The front part of the lens envelope, the lens capsule, is carefully opened so that the lens material can be removed. An ultrasonic probe breaks up and removes the hardened and yellowed lens material. This process, known as phacoemulsification, is the most modern method of cataract removal.
Once the entire cataract has been removed, a folded intraocular lens (IOL) chosen by the surgeon for your individual needs is inserted through the original incision and centered in the lens capsule. The lens cannot be felt or sensed in any way by the patient.
Recovery from surgery is rapid, with most patients achieving noticeably better vision within the first 24 hours. Patients will use an antibiotic drop and a steroid drop several times daily for the first few weeks after surgery. Patients should refrain from eye rubbing during the first few weeks after surgery, and a clear patch will be worn over the eye during sleep for the first week.
Presbyopia is the loss of accommodation over time. Accommodation is the eye’s natural ability to bring near objects into focus. It is the reason reading glasses become necessary, typically in the mid-40s, even for people who have excellent unaided distance vision.
When the natural lens of the eye is removed in cataract surgery or in refractive lens exchange, the eye’s natural ability to accommodate is eliminated completely. Until recently, the IOL implanted during cataract surgery corrected only distance vision, so reading glasses were still required after surgery. Patients now have the option to have a multifocal lens implanted that can correct for both distance and other ranges, such as near or intermediate. There are some additional out of pocket costs to patients for this new refractive technology.

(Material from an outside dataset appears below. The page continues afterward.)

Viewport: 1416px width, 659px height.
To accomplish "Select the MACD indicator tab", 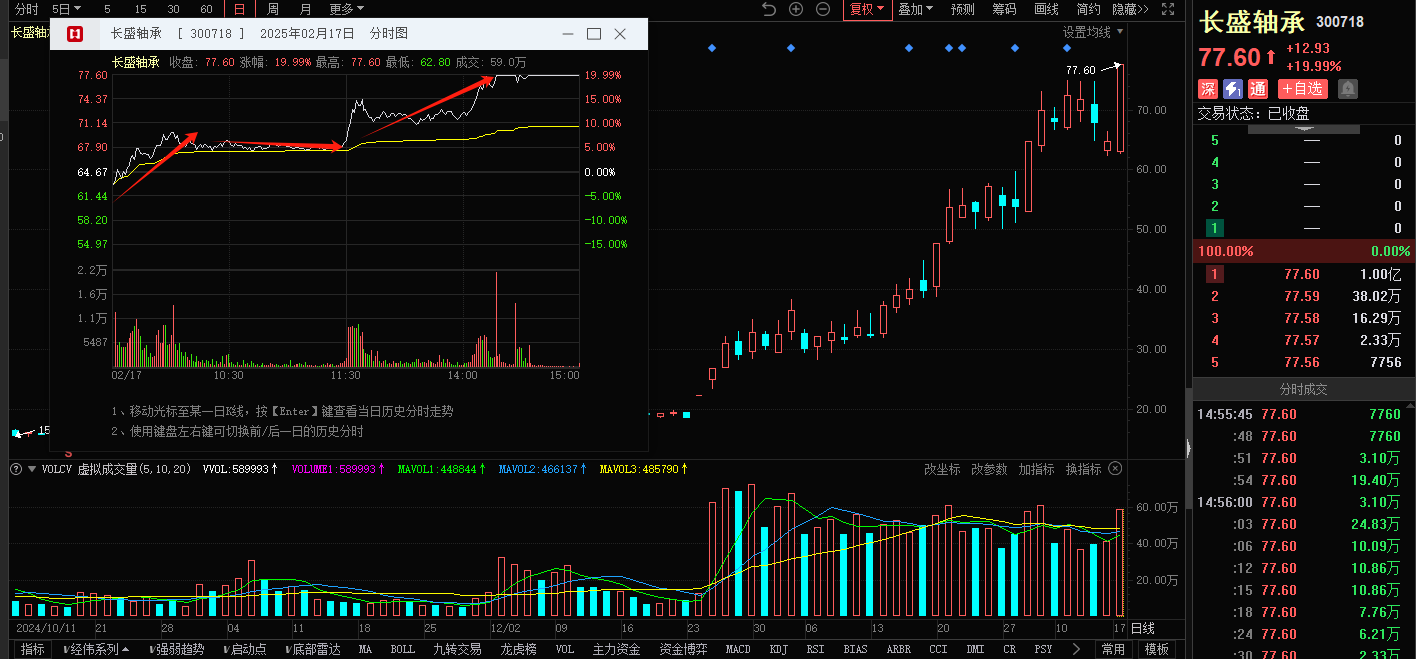I will pos(738,649).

Some cataract patients experience cloudy vision months, or even years, after the cataract procedure. This condition is caused by a “film” that develops behind the intraocular lens. A YAG (Yttrium Aluminum Garnet) capsulotomy is performed to restore the refraction of light reaching the retina. It is a painless office procedure which takes just minutes to perform. There are no activity restrictions following the procedure.